I sat in the Delta lounge at Hartsfield-Jackson International Airport, the busiest airport in the United States, waiting for my flight west to board. Dennis had worked his magic and gotten me not only onto the next flight, but in first class. Somewhere there was a middle manager who was having a bad day. When I got tired of people-watching, which took about a minute and a half, I pulled out my iPad and surfed the web, looking for any news about Faye. There was nothing on the major sites, which wasn’t surprising. Most witches keep a low profile, and Faye was no exception. She worked in a florist’s shop doing wedding arrangements, mostly, and dabbled in the occult on the side.
Now her side hustle got her killed. Faye was always more than just the standard crystal ball and Tarot cards BS medium or prognosticator.

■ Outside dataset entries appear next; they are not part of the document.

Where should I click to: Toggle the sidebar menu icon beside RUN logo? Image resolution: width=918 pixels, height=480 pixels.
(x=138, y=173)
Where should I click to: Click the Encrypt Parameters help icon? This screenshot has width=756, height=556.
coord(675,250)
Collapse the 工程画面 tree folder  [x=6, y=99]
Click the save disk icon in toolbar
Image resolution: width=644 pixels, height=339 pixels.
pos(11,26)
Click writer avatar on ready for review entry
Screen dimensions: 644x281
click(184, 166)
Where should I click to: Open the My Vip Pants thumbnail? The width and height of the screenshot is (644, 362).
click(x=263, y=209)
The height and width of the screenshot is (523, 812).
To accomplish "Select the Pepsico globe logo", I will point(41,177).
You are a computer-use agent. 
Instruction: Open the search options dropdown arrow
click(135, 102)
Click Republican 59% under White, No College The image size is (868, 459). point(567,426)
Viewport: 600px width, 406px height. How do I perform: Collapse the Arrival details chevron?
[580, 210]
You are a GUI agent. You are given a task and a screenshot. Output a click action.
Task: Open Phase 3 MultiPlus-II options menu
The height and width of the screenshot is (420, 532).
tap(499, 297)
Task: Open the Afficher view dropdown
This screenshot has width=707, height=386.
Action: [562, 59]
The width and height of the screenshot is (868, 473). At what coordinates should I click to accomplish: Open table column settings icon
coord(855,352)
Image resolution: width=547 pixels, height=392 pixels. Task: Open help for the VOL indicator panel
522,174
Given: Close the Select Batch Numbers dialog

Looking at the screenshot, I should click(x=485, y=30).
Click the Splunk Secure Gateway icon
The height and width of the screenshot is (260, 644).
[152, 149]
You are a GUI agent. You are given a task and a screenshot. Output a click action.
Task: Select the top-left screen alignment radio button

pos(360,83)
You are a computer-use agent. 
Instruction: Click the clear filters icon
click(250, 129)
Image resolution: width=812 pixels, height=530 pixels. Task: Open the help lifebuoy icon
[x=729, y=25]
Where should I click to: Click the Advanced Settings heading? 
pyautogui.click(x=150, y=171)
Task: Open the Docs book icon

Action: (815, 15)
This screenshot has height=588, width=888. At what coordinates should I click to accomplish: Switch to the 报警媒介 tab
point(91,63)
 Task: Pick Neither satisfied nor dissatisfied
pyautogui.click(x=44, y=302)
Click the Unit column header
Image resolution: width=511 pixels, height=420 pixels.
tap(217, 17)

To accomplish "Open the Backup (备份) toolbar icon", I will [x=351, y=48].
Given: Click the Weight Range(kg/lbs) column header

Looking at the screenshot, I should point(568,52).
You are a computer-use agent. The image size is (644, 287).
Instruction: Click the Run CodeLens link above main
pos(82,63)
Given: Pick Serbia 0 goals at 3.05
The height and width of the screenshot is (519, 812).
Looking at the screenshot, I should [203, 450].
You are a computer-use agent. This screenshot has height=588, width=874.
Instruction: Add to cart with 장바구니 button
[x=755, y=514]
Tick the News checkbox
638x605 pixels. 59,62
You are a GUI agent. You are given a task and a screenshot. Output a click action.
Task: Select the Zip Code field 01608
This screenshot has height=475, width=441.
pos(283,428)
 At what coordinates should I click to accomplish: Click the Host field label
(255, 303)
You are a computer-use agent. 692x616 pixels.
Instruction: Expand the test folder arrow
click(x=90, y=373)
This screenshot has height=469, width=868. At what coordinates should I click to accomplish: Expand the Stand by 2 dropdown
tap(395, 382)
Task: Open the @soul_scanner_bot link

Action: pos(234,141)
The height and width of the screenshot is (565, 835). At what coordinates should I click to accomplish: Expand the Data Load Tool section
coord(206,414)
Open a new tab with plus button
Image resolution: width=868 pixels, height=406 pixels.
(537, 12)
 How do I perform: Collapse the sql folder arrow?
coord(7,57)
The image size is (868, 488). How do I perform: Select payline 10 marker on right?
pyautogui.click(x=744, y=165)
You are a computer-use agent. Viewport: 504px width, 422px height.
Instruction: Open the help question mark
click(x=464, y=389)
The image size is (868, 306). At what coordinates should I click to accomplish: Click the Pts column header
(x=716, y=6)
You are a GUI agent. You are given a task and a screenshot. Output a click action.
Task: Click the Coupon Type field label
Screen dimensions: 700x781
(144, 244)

Faye was a legit water witch, with the ability to make her primary element bend to her will. I’ve never met an elemental practitioner as powerful as Faye, so the fact that she was murdered concerned me, more so that it happened in San Francisco, a city with water all around. She wasn’t short on resources, so what found her that took her so by surprise that she couldn’t fight back? Or worse, what was powerful enough to overwhelm her?
These were thoughts that normally would have me flagging down a bartender to get another double vodka cranberry, but if something was hunting practitioners in California, I was going to need all my faculties. Plus, I hate having to piss on airplanes.
I managed to get through the flight sober, a wonder in and of itself, then I rented a pretty swanky BMW SUV at the airport and headed into town to meet Arlena Meneses. I hooked my phone into the Beamer’s dashboard computer and called Dennis.
His horsey image appeared on the screen, grinning a ridiculously human grin. “How do you like the wheels, boss?”
“Pretty good, Boltron, pretty good. Not as much as I liked the first-class plane ticket, but a close second.”
“What’s the use of having an almost digitally omnipotent friend if you’re going to fly coach?”
“I agree,” I said. “Now, what can you tell me about Arlena Meneses?”
“You mean Marine Gunnery Sergeant Meneses? She of the Navy and Marine Corps Achievement Medal for her work in Afghanistan? Or do you mean Sergeant Meneses, of the San Francisco Personal Crimes Division, who is the current city pistol champion?”
“Well, smartass, I guess I mean both of them since they’re probably the same person.”
His computerized horse image jumped up and clicked its heels, making a shower of rainbow sparks. Sometimes, he was so cute it made me want to barf. Instead, I just suffered in silence. “You got it, boss-man! Sergeant Meneses has been with the SFPD for five years since receiving her undergraduate degree in criminal justice from San Francisco State University. She minored in art history. She’s been with the Personal Crimes Division, assigned to homicide, for the past year. She’s considered a rising star by the brass, a ‘diversity hire’ by the racist asshole desk sergeant, and a solid investigator who’s a little green and carries a chip on her shoulder, but is overall worth the investment by her CO.”